### Short problem:
Copy word for word everything from the line containing "at (1019, 785)." down to the last of the entries below.

### Exercise materials:
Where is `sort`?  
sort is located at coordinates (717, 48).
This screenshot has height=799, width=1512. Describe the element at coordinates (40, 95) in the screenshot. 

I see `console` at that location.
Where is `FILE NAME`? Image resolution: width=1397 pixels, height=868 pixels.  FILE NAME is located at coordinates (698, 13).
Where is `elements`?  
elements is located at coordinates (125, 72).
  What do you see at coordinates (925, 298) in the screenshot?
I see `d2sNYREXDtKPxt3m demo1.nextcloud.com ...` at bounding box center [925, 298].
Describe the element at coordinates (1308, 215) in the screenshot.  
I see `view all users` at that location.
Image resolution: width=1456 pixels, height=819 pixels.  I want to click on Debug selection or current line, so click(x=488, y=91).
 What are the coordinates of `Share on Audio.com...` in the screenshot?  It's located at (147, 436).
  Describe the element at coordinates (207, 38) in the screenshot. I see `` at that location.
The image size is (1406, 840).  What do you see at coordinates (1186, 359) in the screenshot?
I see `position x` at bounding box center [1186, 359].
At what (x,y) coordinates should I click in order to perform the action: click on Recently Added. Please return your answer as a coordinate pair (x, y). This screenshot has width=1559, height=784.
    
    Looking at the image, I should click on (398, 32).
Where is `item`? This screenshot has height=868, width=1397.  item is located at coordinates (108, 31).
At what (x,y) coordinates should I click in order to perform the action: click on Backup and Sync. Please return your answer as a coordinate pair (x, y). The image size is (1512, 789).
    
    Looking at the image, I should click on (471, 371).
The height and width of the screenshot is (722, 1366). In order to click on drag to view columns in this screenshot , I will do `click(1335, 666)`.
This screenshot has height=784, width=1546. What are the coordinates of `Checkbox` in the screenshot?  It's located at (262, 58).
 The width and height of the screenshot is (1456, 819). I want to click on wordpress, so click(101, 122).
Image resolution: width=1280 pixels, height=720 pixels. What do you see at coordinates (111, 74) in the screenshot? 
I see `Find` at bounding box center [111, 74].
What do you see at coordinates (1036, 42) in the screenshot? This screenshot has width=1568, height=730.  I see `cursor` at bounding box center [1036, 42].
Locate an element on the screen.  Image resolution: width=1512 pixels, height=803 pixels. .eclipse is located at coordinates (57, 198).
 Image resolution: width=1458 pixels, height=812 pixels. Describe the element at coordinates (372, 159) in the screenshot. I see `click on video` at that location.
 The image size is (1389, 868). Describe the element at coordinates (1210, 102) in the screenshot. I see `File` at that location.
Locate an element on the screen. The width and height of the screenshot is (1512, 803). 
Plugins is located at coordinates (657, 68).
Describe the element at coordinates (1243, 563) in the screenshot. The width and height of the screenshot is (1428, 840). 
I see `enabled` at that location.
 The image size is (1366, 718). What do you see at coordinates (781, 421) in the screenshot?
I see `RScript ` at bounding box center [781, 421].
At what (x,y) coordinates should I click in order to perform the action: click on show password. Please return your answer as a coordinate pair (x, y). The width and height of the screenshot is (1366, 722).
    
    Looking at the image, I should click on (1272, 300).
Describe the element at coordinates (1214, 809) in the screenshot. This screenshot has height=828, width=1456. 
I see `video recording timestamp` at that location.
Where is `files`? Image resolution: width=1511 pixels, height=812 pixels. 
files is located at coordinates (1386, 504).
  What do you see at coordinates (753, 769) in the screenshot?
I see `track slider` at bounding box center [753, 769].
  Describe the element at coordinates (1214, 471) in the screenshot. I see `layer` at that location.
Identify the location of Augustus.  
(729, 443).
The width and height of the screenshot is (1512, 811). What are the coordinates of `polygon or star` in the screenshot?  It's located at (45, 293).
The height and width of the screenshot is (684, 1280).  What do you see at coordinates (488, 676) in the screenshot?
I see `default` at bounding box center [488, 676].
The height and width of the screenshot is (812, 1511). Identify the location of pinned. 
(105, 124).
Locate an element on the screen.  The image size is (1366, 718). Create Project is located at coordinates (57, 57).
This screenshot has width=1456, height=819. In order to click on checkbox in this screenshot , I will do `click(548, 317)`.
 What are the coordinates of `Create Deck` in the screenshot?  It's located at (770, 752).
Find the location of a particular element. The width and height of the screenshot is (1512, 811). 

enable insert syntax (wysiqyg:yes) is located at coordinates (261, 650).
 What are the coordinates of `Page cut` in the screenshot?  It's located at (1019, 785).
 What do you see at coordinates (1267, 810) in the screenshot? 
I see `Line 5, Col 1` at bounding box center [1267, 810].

### The reply:
 What are the coordinates of `Page cut` in the screenshot?  It's located at (1019, 785).
 What do you see at coordinates (1267, 810) in the screenshot? 
I see `Line 5, Col 1` at bounding box center [1267, 810].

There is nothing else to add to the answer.